[Saved entries]
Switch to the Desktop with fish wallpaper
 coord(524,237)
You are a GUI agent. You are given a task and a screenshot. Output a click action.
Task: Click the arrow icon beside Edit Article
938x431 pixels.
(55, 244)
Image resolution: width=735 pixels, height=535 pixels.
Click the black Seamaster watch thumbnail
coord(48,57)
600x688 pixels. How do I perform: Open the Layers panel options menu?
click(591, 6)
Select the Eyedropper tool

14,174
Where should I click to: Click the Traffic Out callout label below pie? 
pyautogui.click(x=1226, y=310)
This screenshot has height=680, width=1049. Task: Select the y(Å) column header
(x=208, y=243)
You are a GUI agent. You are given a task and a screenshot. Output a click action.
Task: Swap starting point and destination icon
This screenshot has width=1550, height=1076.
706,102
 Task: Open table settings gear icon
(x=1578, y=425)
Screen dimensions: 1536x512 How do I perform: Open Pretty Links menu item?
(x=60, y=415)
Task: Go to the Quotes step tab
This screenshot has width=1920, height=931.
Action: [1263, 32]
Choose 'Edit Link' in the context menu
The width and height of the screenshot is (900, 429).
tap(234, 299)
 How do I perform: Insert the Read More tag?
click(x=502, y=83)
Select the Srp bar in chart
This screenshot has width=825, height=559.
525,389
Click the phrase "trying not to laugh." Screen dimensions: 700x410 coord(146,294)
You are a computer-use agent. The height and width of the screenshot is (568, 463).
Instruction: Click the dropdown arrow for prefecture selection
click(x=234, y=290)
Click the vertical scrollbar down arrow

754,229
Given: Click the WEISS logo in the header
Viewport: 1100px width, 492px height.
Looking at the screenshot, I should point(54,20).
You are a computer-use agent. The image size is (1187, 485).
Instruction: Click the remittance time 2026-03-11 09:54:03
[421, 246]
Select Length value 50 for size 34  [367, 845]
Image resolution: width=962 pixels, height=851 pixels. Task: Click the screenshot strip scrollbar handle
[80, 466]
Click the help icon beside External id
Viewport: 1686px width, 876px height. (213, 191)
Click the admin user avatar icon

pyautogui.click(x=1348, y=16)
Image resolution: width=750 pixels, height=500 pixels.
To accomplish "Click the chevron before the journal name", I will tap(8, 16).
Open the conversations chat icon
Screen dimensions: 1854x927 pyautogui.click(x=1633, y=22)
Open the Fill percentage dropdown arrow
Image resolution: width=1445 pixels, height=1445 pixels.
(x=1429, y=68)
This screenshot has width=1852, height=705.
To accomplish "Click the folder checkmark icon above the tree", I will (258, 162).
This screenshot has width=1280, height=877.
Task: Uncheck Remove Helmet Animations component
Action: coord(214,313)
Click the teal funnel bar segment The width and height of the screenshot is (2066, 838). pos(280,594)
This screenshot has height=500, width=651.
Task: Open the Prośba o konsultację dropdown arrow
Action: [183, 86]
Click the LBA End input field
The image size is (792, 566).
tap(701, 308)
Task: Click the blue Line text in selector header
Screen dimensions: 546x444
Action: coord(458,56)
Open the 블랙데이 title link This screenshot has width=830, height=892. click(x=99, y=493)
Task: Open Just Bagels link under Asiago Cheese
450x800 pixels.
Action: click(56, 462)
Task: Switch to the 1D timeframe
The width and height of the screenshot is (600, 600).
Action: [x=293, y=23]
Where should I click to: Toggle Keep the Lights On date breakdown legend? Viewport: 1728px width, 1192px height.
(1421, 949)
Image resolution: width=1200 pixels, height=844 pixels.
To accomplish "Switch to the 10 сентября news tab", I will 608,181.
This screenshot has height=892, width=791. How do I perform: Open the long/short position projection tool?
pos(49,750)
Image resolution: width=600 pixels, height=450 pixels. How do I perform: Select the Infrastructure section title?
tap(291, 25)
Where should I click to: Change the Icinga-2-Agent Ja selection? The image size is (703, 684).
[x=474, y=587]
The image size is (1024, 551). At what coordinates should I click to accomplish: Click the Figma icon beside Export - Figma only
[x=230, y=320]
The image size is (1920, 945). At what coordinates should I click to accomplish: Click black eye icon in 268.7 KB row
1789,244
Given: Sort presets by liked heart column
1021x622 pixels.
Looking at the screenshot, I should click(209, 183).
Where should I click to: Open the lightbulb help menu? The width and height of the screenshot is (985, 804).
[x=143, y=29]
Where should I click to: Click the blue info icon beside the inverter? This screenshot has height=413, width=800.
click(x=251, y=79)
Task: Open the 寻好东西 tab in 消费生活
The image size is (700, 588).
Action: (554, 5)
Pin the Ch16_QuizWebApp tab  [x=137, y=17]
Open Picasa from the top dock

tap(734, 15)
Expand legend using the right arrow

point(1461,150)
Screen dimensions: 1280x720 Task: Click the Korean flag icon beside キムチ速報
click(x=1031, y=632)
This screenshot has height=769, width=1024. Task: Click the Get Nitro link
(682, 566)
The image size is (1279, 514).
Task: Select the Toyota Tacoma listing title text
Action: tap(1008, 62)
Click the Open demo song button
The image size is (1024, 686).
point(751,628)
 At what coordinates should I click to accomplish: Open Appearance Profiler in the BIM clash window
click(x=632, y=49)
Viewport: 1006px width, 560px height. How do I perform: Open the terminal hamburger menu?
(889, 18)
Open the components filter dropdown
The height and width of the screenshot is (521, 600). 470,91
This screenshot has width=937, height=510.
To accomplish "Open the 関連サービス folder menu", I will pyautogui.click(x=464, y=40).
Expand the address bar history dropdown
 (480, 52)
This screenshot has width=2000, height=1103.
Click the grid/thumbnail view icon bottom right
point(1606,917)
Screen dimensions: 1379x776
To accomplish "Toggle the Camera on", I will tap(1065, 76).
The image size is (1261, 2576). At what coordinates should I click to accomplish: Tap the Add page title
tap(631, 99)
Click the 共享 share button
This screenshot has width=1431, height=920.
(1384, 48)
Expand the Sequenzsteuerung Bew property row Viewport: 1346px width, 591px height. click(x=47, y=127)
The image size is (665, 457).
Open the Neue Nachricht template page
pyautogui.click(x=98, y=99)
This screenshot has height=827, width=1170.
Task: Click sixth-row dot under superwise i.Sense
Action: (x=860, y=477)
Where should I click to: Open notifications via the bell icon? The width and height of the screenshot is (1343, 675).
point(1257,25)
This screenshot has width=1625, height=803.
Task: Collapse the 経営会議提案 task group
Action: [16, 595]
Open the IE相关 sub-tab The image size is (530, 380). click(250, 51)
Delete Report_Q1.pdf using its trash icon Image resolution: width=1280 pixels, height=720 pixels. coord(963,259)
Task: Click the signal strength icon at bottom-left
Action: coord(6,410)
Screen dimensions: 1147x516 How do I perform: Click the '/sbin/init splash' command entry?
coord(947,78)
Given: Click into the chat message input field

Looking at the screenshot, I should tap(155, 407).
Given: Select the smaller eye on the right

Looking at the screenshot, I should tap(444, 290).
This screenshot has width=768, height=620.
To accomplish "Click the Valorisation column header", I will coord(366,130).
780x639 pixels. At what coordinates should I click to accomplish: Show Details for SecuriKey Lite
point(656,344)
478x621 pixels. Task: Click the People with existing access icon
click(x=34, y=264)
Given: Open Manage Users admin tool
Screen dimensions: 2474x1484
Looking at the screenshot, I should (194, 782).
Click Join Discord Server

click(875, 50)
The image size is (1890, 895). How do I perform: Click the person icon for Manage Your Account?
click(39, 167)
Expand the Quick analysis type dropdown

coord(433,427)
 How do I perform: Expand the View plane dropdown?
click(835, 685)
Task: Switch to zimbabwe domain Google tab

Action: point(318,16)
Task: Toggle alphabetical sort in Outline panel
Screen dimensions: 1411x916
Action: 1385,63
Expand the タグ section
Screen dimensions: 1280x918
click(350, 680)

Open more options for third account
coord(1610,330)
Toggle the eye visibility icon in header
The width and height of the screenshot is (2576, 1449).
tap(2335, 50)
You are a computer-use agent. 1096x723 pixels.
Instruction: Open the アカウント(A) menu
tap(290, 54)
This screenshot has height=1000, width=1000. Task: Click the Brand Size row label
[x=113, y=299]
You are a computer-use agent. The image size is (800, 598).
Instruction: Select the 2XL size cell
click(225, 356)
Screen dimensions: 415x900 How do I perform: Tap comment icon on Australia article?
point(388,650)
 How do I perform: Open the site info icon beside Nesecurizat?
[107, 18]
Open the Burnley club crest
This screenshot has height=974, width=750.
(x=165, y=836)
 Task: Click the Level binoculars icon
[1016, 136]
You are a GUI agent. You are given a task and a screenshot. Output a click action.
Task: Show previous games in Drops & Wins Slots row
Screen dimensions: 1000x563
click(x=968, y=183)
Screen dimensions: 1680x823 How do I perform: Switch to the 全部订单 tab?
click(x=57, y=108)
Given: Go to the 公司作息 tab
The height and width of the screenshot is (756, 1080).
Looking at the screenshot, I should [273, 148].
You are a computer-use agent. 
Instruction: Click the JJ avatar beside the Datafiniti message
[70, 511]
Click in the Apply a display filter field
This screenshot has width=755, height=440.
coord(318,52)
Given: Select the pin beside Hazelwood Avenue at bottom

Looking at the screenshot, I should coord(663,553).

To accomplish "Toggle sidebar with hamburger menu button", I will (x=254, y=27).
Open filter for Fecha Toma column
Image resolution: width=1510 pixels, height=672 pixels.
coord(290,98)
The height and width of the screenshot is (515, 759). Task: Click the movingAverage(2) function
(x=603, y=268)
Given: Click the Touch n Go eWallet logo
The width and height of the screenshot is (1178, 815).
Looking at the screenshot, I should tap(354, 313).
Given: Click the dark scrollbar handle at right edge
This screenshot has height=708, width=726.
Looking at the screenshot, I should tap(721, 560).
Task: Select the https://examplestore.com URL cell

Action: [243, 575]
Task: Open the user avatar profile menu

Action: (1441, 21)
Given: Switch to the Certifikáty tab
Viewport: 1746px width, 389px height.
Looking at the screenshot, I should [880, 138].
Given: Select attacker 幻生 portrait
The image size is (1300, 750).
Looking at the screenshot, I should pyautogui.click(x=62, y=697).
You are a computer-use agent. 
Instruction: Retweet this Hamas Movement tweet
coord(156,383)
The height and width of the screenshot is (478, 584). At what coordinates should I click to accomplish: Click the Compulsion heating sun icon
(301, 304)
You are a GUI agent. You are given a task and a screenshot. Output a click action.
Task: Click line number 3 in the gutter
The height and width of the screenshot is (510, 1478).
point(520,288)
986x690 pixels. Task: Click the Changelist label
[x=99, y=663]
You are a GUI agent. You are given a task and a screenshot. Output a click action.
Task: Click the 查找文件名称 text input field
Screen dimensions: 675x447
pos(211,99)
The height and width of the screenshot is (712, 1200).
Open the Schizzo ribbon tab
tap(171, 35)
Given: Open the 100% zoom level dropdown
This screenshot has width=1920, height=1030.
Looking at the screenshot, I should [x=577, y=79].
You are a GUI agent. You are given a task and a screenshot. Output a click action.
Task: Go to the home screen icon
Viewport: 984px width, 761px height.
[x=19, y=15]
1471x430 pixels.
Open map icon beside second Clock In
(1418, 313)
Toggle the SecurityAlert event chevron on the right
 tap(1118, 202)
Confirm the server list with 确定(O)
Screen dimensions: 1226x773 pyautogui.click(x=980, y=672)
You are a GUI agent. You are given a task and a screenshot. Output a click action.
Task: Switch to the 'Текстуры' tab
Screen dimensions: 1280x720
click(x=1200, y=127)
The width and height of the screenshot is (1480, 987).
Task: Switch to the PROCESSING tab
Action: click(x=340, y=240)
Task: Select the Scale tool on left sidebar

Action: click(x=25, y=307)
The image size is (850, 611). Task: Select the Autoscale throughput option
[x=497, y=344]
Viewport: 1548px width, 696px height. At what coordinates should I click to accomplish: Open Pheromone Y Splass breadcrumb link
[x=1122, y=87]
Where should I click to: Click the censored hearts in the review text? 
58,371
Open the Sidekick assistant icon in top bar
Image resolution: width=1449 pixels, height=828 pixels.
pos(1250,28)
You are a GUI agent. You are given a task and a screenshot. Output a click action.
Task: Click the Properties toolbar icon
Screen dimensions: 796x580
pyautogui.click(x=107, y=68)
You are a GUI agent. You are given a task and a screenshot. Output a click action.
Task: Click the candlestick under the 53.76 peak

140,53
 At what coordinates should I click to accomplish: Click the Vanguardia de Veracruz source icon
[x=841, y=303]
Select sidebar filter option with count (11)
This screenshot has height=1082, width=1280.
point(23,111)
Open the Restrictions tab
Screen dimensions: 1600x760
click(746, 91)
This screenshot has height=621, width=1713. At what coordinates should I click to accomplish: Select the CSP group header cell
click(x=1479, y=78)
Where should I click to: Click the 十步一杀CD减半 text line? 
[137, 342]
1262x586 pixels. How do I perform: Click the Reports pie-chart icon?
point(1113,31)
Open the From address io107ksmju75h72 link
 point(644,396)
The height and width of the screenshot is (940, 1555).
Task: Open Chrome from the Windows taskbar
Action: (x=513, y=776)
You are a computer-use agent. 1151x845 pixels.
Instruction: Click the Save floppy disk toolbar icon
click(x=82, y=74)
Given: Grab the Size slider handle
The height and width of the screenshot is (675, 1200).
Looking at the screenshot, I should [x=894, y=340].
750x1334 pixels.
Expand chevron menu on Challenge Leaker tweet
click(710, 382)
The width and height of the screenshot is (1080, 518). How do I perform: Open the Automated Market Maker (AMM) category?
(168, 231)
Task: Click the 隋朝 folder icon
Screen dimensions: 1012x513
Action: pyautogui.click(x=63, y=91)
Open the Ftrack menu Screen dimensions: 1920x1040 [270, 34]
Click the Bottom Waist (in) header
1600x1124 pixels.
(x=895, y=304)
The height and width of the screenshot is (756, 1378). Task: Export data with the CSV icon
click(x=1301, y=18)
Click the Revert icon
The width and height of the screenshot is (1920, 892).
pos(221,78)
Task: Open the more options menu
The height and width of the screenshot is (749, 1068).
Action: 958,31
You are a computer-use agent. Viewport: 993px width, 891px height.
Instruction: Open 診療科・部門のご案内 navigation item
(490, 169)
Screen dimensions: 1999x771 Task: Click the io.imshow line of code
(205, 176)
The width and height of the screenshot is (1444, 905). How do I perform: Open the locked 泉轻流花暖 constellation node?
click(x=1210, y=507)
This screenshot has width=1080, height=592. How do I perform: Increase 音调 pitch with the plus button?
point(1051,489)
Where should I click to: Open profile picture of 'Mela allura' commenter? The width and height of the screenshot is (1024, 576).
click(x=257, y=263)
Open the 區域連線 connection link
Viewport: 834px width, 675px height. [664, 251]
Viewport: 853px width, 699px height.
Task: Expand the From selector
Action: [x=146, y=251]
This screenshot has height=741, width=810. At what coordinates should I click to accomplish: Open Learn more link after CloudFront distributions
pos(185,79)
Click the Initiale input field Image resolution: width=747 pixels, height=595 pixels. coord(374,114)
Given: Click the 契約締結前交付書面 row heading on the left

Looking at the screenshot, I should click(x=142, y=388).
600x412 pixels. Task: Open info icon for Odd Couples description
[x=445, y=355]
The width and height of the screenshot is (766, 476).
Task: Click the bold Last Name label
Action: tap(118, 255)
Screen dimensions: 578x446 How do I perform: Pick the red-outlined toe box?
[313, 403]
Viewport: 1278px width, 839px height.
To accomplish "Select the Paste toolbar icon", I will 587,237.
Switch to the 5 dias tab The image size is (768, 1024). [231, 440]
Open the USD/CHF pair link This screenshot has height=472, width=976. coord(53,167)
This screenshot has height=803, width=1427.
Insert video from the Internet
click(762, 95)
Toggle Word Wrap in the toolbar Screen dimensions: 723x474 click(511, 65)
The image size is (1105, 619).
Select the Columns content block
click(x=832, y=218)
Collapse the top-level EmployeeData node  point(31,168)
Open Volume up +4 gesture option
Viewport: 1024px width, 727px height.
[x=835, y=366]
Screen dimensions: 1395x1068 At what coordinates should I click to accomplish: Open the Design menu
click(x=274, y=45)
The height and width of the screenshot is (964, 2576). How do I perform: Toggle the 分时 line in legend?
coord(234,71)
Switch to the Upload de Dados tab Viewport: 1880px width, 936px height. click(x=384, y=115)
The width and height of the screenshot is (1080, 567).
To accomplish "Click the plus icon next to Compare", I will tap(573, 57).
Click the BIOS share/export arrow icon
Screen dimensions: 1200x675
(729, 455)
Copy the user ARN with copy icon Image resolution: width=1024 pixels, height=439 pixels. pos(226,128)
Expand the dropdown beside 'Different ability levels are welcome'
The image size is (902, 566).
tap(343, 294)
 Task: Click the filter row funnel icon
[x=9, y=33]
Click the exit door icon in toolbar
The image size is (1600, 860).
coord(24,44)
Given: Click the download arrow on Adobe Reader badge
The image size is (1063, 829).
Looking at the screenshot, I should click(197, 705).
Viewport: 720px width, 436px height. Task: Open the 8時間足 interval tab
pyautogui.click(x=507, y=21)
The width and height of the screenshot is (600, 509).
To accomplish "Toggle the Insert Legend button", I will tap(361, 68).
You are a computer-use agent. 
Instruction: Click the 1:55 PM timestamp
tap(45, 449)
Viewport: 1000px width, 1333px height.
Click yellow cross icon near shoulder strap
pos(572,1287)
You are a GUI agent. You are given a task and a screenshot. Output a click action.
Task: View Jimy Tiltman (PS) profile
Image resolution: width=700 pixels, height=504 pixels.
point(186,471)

[WHAT IS BEING ASKED] Above are some lines. Repeat exactly, and only, those from the line that has "This screenshot has height=769, width=1024." through the line that has "The image size is (665, 457).".

[WRITTEN SOLUTION]
This screenshot has height=769, width=1024. Task: Click the Get Nitro link
(682, 566)
The image size is (1279, 514).
Task: Select the Toyota Tacoma listing title text
Action: tap(1008, 62)
Click the Open demo song button
The image size is (1024, 686).
point(751,628)
 At what coordinates should I click to accomplish: Open Appearance Profiler in the BIM clash window
click(x=632, y=49)
Viewport: 1006px width, 560px height. How do I perform: Open the terminal hamburger menu?
(889, 18)
Open the components filter dropdown
The height and width of the screenshot is (521, 600). 470,91
This screenshot has width=937, height=510.
To accomplish "Open the 関連サービス folder menu", I will pyautogui.click(x=464, y=40).
Expand the address bar history dropdown
 (480, 52)
This screenshot has width=2000, height=1103.
Click the grid/thumbnail view icon bottom right
point(1606,917)
Screen dimensions: 1379x776
To accomplish "Toggle the Camera on", I will tap(1065, 76).
The image size is (1261, 2576). At what coordinates should I click to accomplish: Tap the Add page title
tap(631, 99)
Click the 共享 share button
This screenshot has width=1431, height=920.
(1384, 48)
Expand the Sequenzsteuerung Bew property row Viewport: 1346px width, 591px height. click(x=47, y=127)
The image size is (665, 457).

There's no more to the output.